On January 3, 2022 2:06:30 PM UTC, Nikolay Bogoychev ***@***.***> wrote: The main problem as it stands currently is that if you try to load translateLocally (especially on Windows) with a gaming machine with 24 cores you would have a very annoying and inexplicable 6 second lag until you can do the first translation. I don't quite see the merit of lazy initialisation, I think most of the time the user would want to translate more than n sentences where n is the number of threads locally available and that initialisation in parallel of n workers would take as much time as initialising one worker (discarding factors such as turbo single thread boost) -- Reply to this email directly or view it on GitHub: #293 (comment) You are receiving this because you are subscribed to this thread. Message ID: ***@***.***>

XapaJIaMnu · 2022-01-04T19:25:04Z

Until this is done though, can we have a quick fix?

jelmervdl · 2022-01-05T09:31:02Z

From what I've gathered so far:

You need a graph and a scorer per device
Creating those scorers and calling graph->forward() is the slow bit
marian does it using a thread pool
Loading the model's data which works all the way through to binary::loadItems where each item either stores some model data on its own or using an external pointer (used for mmap) but those contents are always copied (to tensors).

So solving the loading speed regression would be loading in the worker threads as there is no way to avoid not initialising N graphs and N scorers. Either through lazy loading or having a bit more complex threadpool (there's one in marian's 3rd_party/threadpool.h) that can handle arbitrary tasks. Marian just opens a new threadpool for loading and translating which guarantees that loading has finished before any translating tasks are started. Its pretty similar to my std::async quick hack.

Sidetracked: I noticed that we now run a graph with a certain device id always in the same thread, but I can't find any code in tensor/cpu/backend.h that specifically calls for any affinity with that device id, it's just used seed the random generator.

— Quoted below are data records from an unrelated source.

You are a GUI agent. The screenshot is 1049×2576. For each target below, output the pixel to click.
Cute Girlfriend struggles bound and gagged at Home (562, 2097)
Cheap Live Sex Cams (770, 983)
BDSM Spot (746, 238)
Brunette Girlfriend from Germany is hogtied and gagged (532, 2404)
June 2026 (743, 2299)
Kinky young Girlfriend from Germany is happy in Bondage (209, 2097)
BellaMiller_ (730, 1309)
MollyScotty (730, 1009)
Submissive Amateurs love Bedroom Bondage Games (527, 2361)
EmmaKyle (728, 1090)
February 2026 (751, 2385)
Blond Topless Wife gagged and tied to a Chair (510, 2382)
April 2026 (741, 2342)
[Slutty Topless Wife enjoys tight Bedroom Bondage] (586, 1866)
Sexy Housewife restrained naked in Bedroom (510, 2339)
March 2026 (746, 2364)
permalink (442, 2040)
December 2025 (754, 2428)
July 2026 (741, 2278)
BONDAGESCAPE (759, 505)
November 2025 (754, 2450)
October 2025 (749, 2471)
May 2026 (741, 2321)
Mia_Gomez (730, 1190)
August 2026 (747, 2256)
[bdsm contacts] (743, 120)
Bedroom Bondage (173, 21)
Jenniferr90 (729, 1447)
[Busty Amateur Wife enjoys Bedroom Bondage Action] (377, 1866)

There might be opportunities to reduce memory consumption a bit by hooking the loading from memory bundles into the mmap loading path. Maybe that's already happening, not sure yet. Edit: when loading from a bundle, it's already using the same createScorers(Ptr<Options> options, const std::vector<const void*>& ptrs) where the mmap path would have ended up at.

Slightly related to this, there is the reduce memory consumption by sharing a workspace work that might speed up loading a second model because we can re-use the workspace.

jelmervdl · 2022-01-05T11:15:44Z

Quick test in translateLocally:

Benchmark 1: ./translateLocally-8cf63d4 -platform offscreen -m en-de-base -i ../../crime-and-punishment-1.txt -o /dev/null
  Time (mean ± σ):      7.012 s ±  0.092 s    [User: 12.772 s, System: 1.979 s]
  Range (min … max):    6.879 s …  7.147 s    10 runs

Benchmark 2: ./translateLocally-bundle-load -platform offscreen -m en-de-base -i ../../crime-and-punishment-1.txt -o /dev/null
  Time (mean ± σ):      7.731 s ±  0.049 s    [User: 14.143 s, System: 1.236 s]
  Range (min … max):    7.665 s …  7.831 s    10 runs

Benchmark 3: ./translateLocally-parallel-init -platform offscreen -m en-de-base -i ../../crime-and-punishment-1.txt -o /dev/null
  Time (mean ± σ):      3.440 s ±  0.029 s    [User: 14.313 s, System: 4.972 s]
  Range (min … max):    3.406 s …  3.485 s    10 runs

Benchmark 4: ./translateLocally-parallel-bundle-load -platform offscreen -m en-de-base -i ../../crime-and-punishment-1.txt -o /dev/null
  Time (mean ± σ):      3.095 s ±  0.015 s    [User: 15.131 s, System: 2.908 s]
  Range (min … max):    3.073 s …  3.122 s    10 runs

Looks like parallel loading benefits from using the bundle already.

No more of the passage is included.